If a returns-to-scale industry has a minimum point at 1 million and the market is 500...

  1. If a returns-to-scale industry has a minimum point at 1 million and the market is 500 thousand, how many firms are likely to be in the market? (2)
  1. If a returns-to-scale industry has a minimum point at 1 million, and the market is 3 million, how many firms are likely to be in the market? (2)

Solutions

Expert Solution

Returns to scale is the bottom of the long run average cost curve. This is the cost where the firm will have largest economies of scale at the minimum cost in long ru.

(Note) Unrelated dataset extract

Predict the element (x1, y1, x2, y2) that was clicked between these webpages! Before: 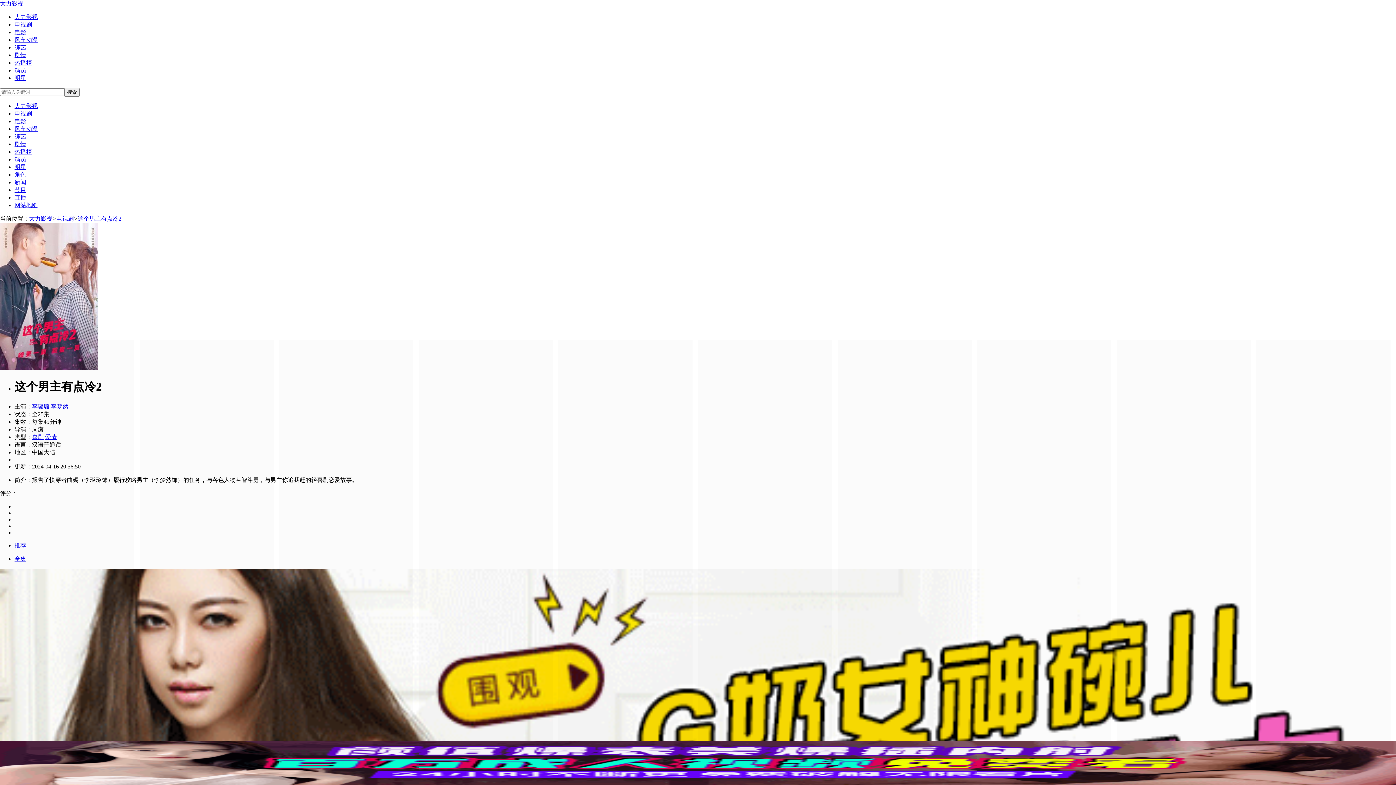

Returns to scale quantity = 1 million = 1000 thousand

Market Demand = 500 thousand

Since the market demand < returns to scale quantity, in this situation market will end up with a single firm producing 500 thousand quantity i.e. it would be a monopoly. If any competitor tries to compete in this monopoly market, he will produce less than 500 thousand units and will have higher average cost. So it will not be able to survive in lon run without losing money.

Hence, monopoly with only 1 firm in the market.

Returns to scale quantity = 1 million

Market Demand = 3 million

Since the market demand > returns to scale quantity, in this situation market is set for competition between many firms and each firm would produce 1 million units of output. hence number of firms = market demand / returns to scale quantity = 3 / 1 = 3 firms.

Hence, 3 firms ae likely to be in the market.